**** DATA TO USE
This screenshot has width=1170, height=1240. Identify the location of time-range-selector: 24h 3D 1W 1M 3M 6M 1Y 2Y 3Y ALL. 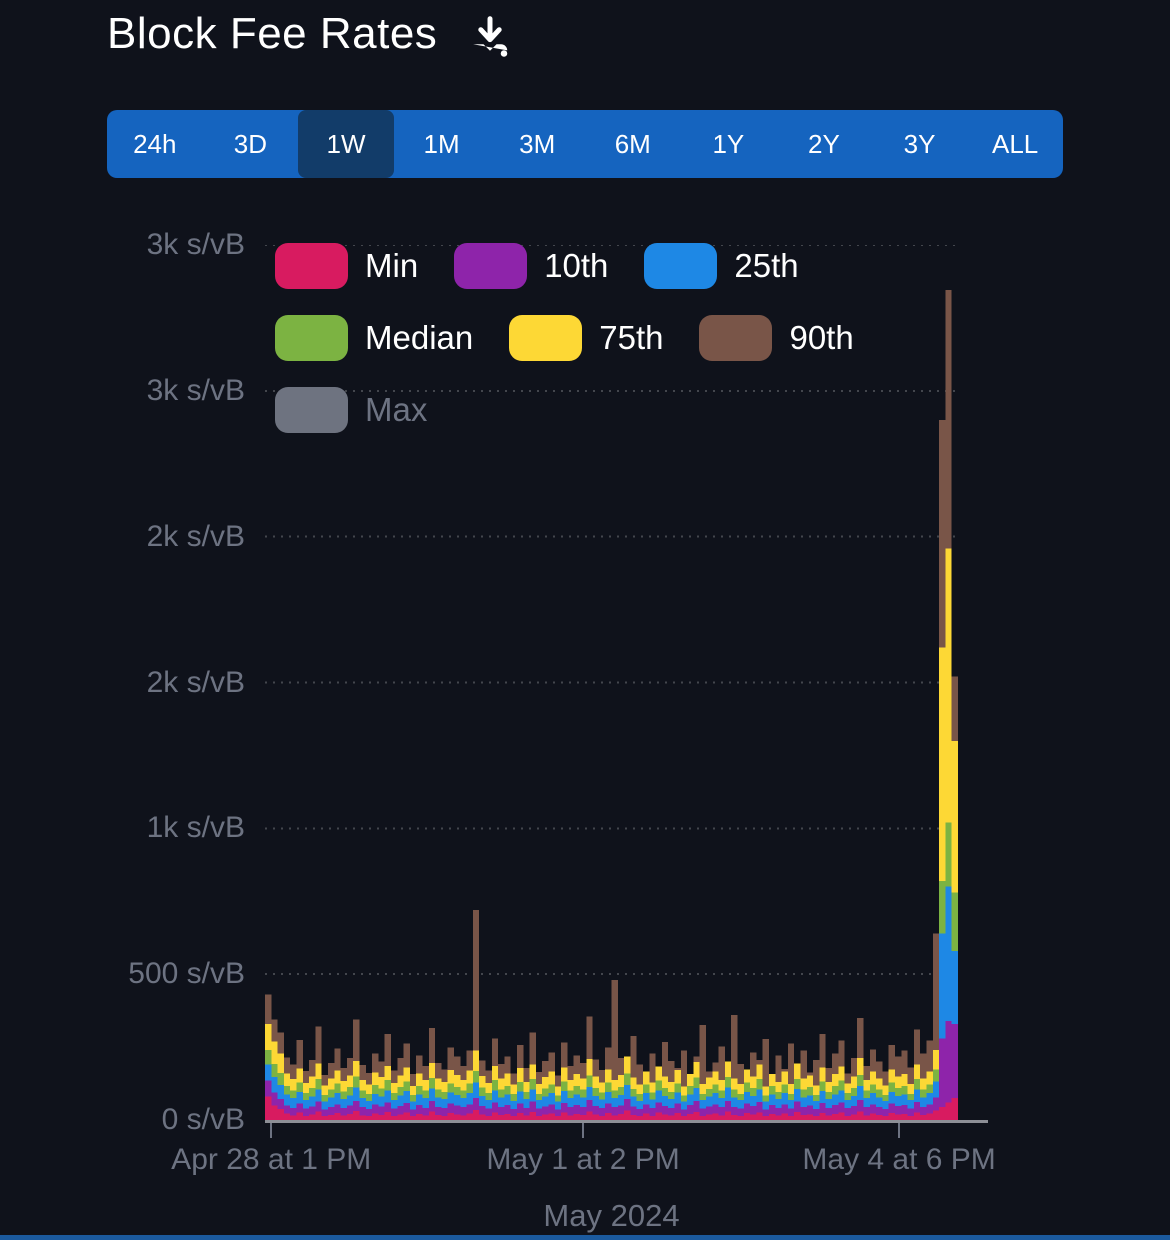
(585, 144).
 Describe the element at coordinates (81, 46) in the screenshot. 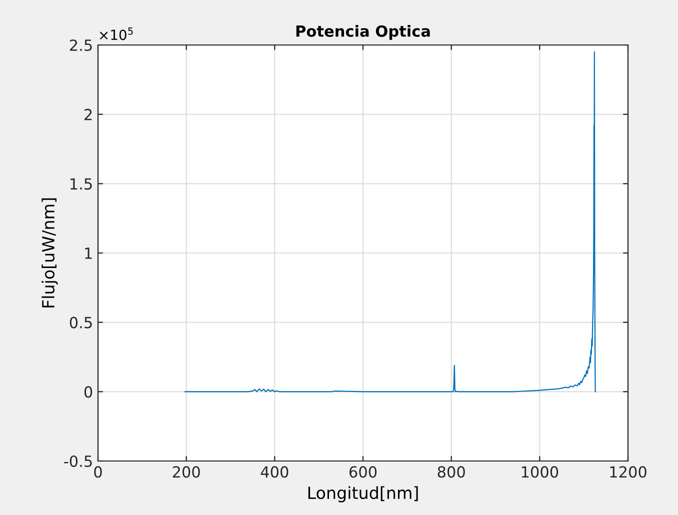

I see `y-tick-label: 2.5` at that location.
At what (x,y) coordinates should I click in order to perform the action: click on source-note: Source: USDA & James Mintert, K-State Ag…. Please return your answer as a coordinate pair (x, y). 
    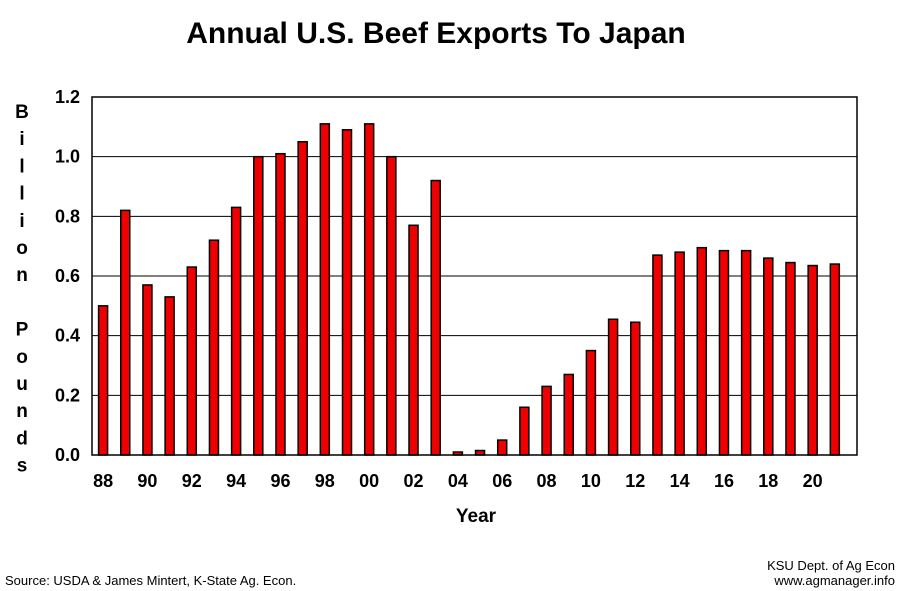
    Looking at the image, I should click on (150, 580).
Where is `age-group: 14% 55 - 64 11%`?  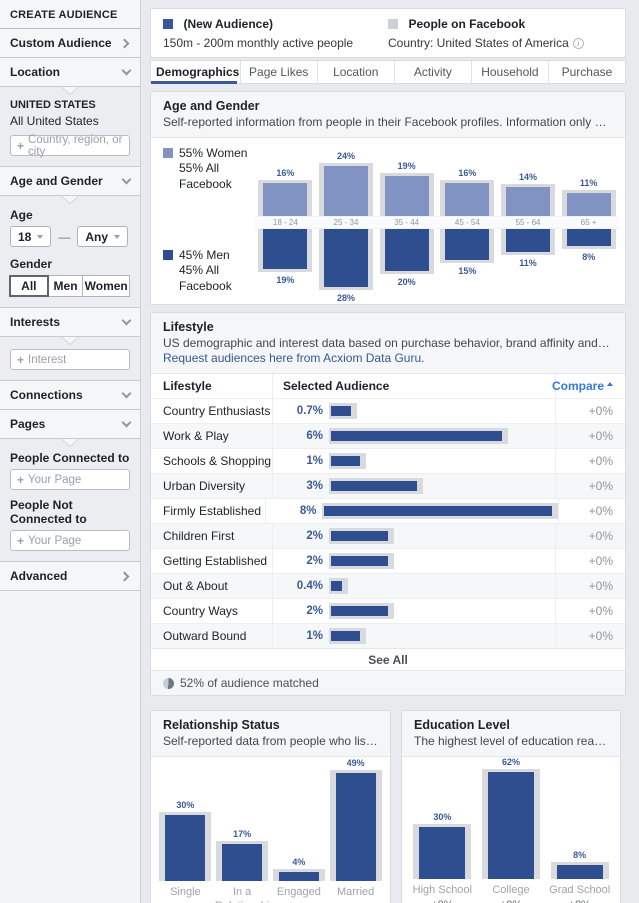
age-group: 14% 55 - 64 11% is located at coordinates (528, 224).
********
• _YOUR INSTRUCTIONS_
Write out all the data above again, putting "screen capture" in place of "screenshot" and changing nothing else. Leave out the pictures.

• _OUTPUT BELOW_
This screen capture has width=1170, height=1240. Identify the location of time-range-selector: 24h 3D 1W 1M 3M 6M 1Y 2Y 3Y ALL. 
(585, 144).
 Describe the element at coordinates (81, 46) in the screen capture. 

I see `y-tick-label: 2.5` at that location.
At what (x,y) coordinates should I click in order to perform the action: click on source-note: Source: USDA & James Mintert, K-State Ag…. Please return your answer as a coordinate pair (x, y). 
    Looking at the image, I should click on (150, 580).
Where is `age-group: 14% 55 - 64 11%`?  
age-group: 14% 55 - 64 11% is located at coordinates (528, 224).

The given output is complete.